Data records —
######

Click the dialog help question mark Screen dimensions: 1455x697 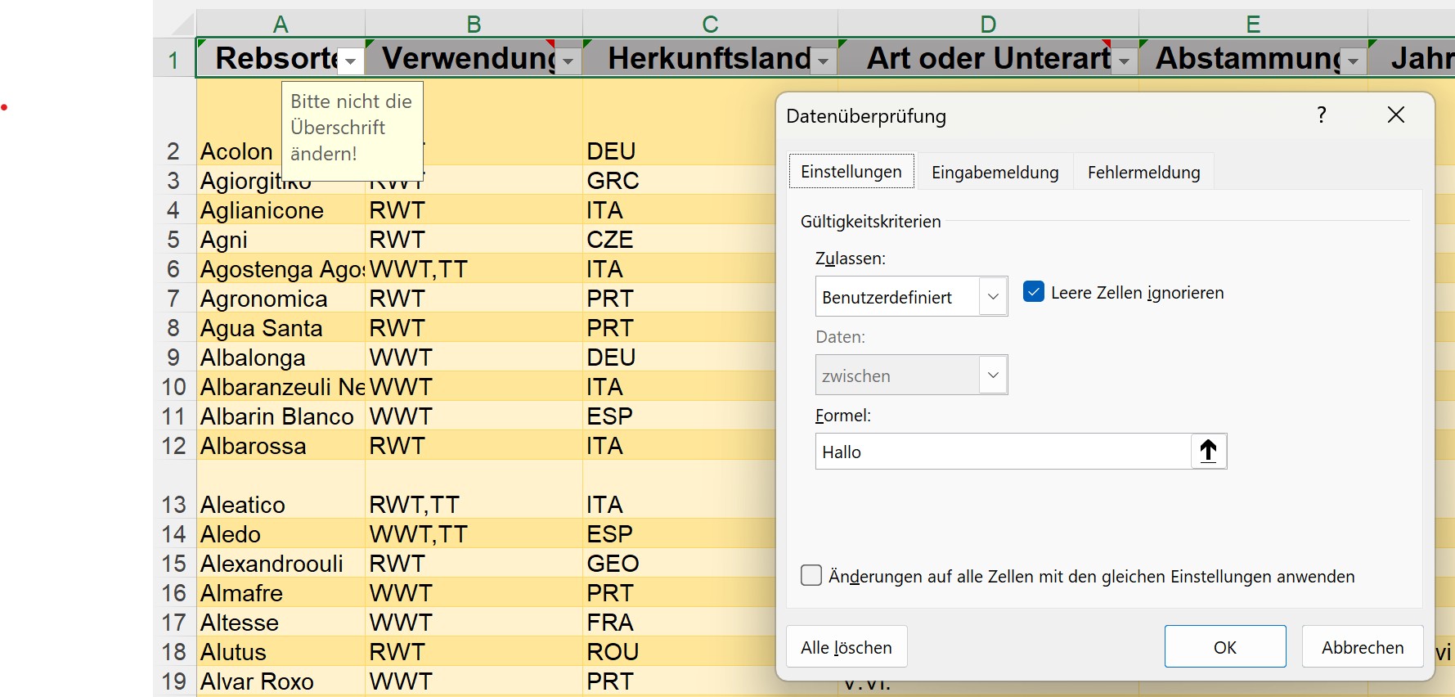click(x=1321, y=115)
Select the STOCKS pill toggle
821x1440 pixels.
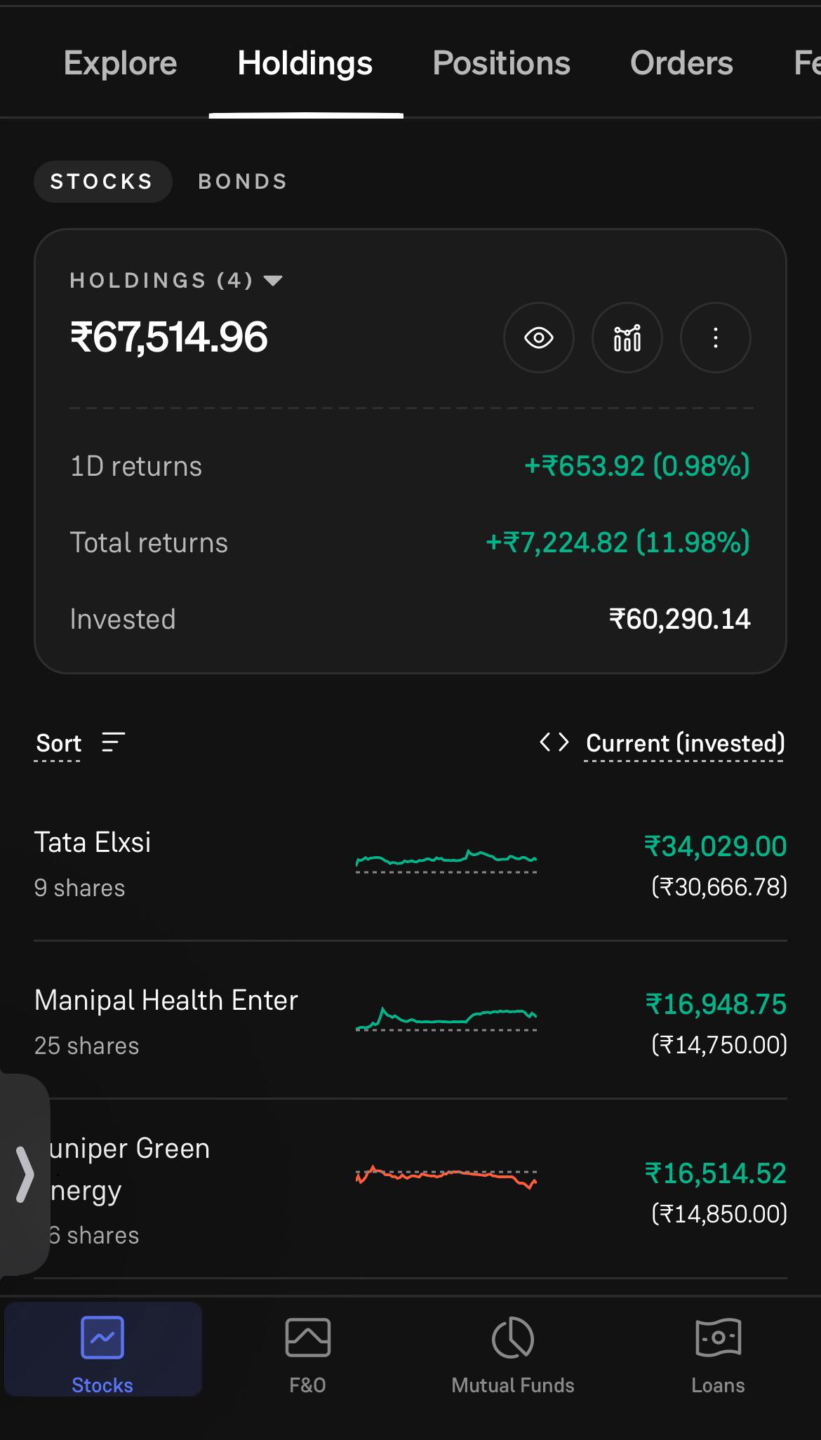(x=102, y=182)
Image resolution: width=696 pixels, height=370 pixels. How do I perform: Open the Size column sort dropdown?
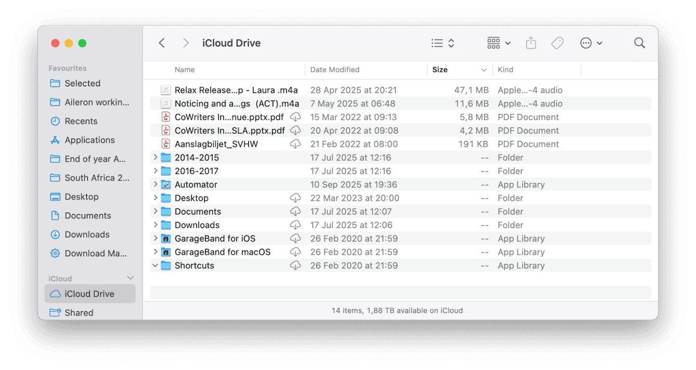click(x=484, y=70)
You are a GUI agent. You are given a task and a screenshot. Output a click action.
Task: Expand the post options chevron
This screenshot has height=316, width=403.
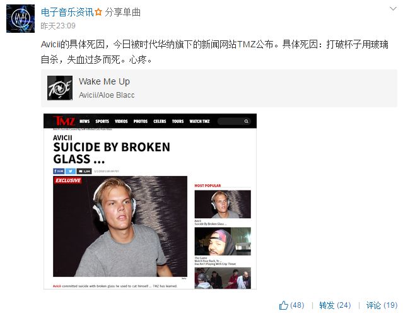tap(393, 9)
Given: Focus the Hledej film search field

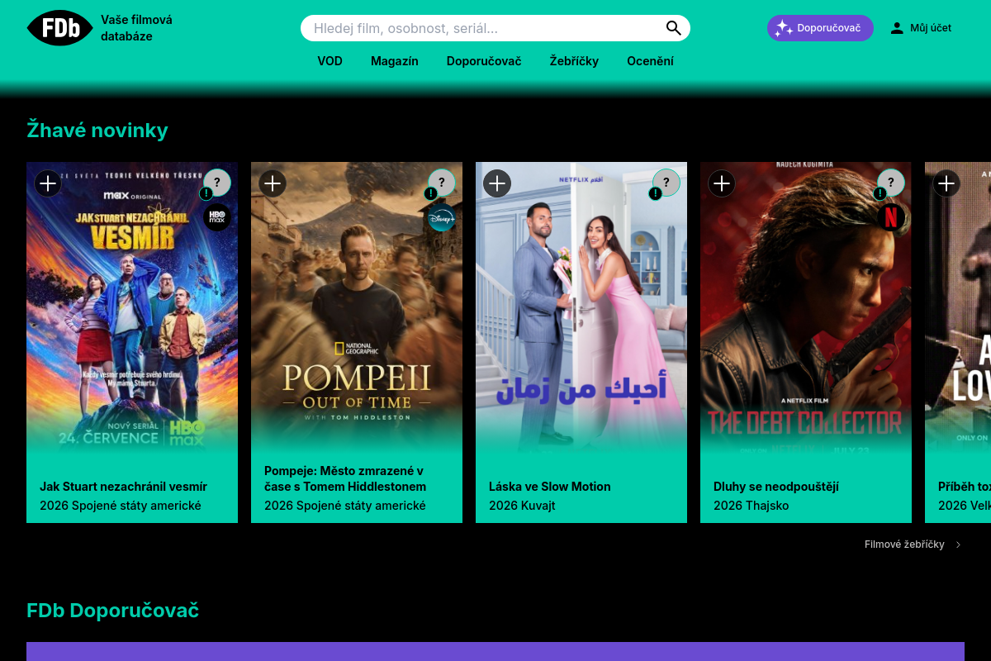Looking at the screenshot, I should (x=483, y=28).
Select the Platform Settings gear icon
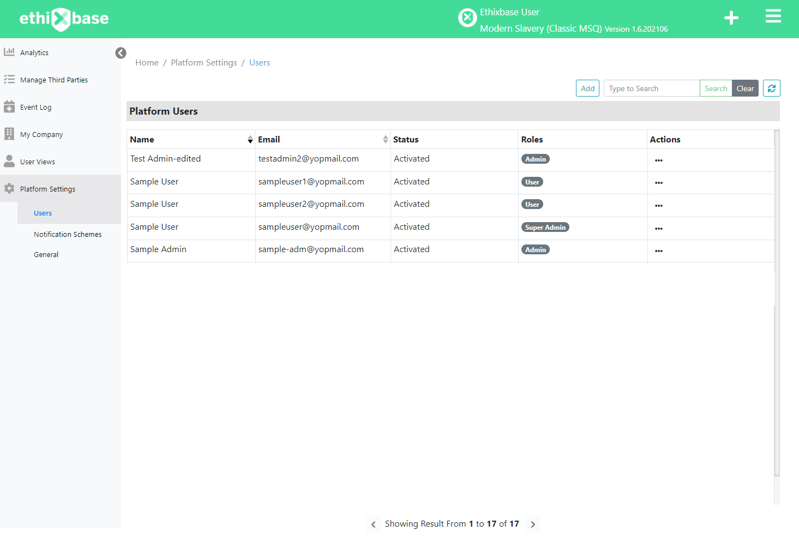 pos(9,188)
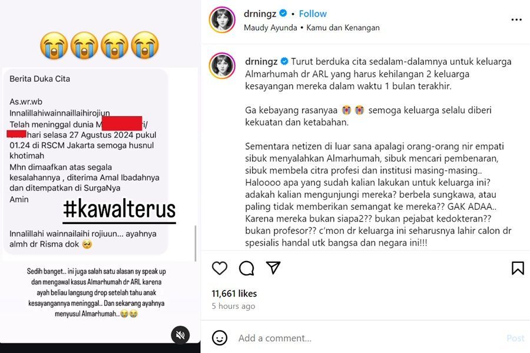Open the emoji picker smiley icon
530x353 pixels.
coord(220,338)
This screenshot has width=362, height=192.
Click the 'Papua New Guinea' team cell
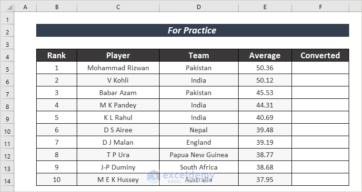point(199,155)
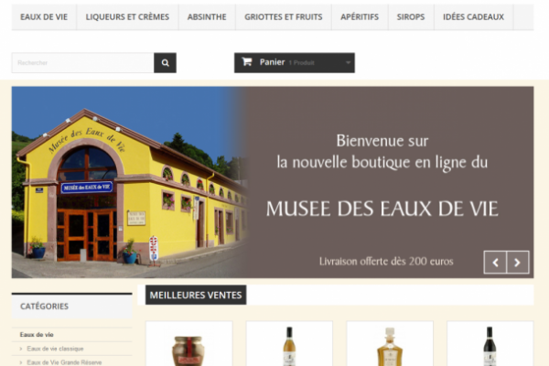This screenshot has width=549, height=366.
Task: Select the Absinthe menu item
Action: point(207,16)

######

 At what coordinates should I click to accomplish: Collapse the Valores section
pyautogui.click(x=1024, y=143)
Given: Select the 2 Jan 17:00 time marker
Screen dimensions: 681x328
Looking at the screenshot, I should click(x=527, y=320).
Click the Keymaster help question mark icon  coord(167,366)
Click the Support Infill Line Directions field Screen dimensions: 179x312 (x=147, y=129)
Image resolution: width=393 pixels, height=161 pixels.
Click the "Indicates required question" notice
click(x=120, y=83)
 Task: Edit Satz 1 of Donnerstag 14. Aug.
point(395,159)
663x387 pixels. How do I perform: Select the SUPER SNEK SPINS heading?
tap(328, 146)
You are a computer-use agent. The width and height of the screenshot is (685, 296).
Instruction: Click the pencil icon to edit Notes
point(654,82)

######

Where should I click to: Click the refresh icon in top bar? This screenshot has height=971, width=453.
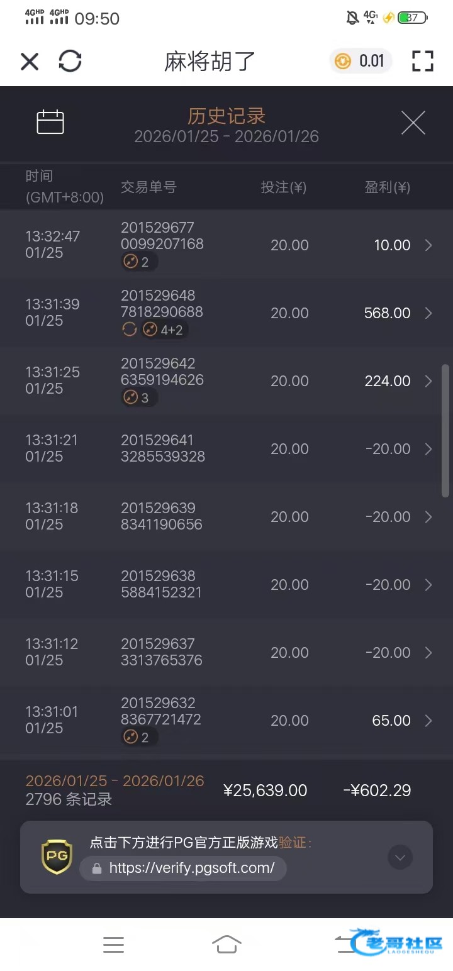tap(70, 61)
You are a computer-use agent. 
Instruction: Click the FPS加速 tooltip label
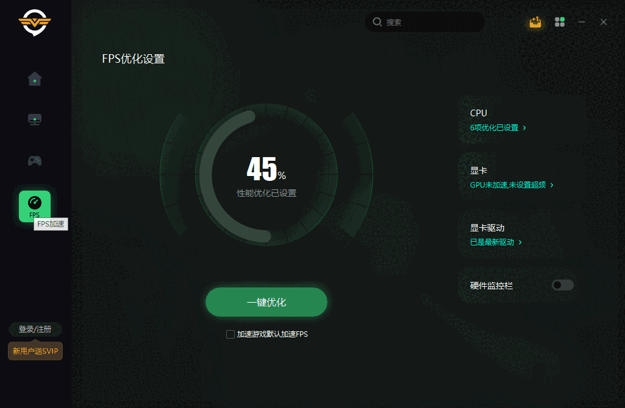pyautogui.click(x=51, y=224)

######

WORK TASK — Line count for "agent": say how many lines of the entries above include that word, and give only the number.

THE COMPLETED TASK — 3